● PROBLEM REQUIREMENTS: Please return only the lines from the one holding "Deportes (1041, 106)" through the one holding "Nombre total de passes (20, 294)", exactly as they appear in the records below, both ends included.

Saved entries:
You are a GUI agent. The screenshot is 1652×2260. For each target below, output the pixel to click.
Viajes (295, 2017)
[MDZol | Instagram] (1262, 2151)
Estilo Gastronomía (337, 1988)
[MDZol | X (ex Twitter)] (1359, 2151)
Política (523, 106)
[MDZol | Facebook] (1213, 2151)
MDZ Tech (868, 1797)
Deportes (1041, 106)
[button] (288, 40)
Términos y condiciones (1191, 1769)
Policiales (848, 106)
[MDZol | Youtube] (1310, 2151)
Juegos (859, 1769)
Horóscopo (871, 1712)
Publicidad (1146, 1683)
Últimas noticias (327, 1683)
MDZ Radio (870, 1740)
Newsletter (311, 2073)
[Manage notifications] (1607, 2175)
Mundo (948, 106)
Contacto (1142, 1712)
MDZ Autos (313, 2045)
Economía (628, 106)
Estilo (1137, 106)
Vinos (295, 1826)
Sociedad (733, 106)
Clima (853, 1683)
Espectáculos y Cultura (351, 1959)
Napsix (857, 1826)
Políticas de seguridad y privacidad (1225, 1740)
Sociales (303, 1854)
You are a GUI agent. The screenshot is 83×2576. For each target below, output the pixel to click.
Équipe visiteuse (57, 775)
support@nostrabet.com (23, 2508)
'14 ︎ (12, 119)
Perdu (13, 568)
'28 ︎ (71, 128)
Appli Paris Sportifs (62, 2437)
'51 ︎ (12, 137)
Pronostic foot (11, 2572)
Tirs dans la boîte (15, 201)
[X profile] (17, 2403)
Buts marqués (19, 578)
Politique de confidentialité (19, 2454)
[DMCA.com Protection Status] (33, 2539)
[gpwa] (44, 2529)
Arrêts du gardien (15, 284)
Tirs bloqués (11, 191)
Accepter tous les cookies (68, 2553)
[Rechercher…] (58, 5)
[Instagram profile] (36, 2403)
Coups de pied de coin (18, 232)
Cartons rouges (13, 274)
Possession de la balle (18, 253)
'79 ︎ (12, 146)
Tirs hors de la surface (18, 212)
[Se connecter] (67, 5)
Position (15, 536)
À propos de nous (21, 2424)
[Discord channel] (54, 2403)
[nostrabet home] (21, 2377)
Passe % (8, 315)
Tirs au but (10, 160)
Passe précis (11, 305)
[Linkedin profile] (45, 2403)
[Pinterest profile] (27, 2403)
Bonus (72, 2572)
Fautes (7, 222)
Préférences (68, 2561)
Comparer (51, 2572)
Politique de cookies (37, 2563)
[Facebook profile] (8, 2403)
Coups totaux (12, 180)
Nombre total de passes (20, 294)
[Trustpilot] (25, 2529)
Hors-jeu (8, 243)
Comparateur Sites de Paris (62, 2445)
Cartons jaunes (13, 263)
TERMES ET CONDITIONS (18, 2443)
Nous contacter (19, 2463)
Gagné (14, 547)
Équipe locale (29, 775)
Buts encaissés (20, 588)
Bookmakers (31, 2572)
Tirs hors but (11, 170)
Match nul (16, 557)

● WRITTEN RESPONSE:
Deportes (1041, 106)
[button] (288, 40)
Términos y condiciones (1191, 1769)
Policiales (848, 106)
[MDZol | Youtube] (1310, 2151)
Juegos (859, 1769)
Horóscopo (871, 1712)
Publicidad (1146, 1683)
Últimas noticias (327, 1683)
MDZ Radio (870, 1740)
Newsletter (311, 2073)
[Manage notifications] (1607, 2175)
Mundo (948, 106)
Contacto (1142, 1712)
MDZ Autos (313, 2045)
Economía (628, 106)
Estilo (1137, 106)
Vinos (295, 1826)
Sociedad (733, 106)
Clima (853, 1683)
Espectáculos y Cultura (351, 1959)
Napsix (857, 1826)
Políticas de seguridad y privacidad (1225, 1740)
Sociales (303, 1854)
You are a GUI agent. The screenshot is 83×2576. For each target below, output the pixel to click.
Équipe visiteuse (57, 775)
support@nostrabet.com (23, 2508)
'14 ︎ (12, 119)
Perdu (13, 568)
'28 ︎ (71, 128)
Appli Paris Sportifs (62, 2437)
'51 ︎ (12, 137)
Pronostic foot (11, 2572)
Tirs dans la boîte (15, 201)
[X profile] (17, 2403)
Buts marqués (19, 578)
Politique de confidentialité (19, 2454)
[DMCA.com Protection Status] (33, 2539)
[gpwa] (44, 2529)
Arrêts du gardien (15, 284)
Tirs bloqués (11, 191)
Accepter tous les cookies (68, 2553)
[Rechercher…] (58, 5)
[Instagram profile] (36, 2403)
Coups de pied de coin (18, 232)
Cartons rouges (13, 274)
Possession de la balle (18, 253)
'79 ︎ (12, 146)
Tirs hors de la surface (18, 212)
[Se connecter] (67, 5)
Position (15, 536)
À propos de nous (21, 2424)
[Discord channel] (54, 2403)
[nostrabet home] (21, 2377)
Passe % (8, 315)
Tirs au but (10, 160)
Passe précis (11, 305)
[Linkedin profile] (45, 2403)
[Pinterest profile] (27, 2403)
Bonus (72, 2572)
Fautes (7, 222)
Préférences (68, 2561)
Comparer (51, 2572)
Politique de cookies (37, 2563)
[Facebook profile] (8, 2403)
Coups totaux (12, 180)
Nombre total de passes (20, 294)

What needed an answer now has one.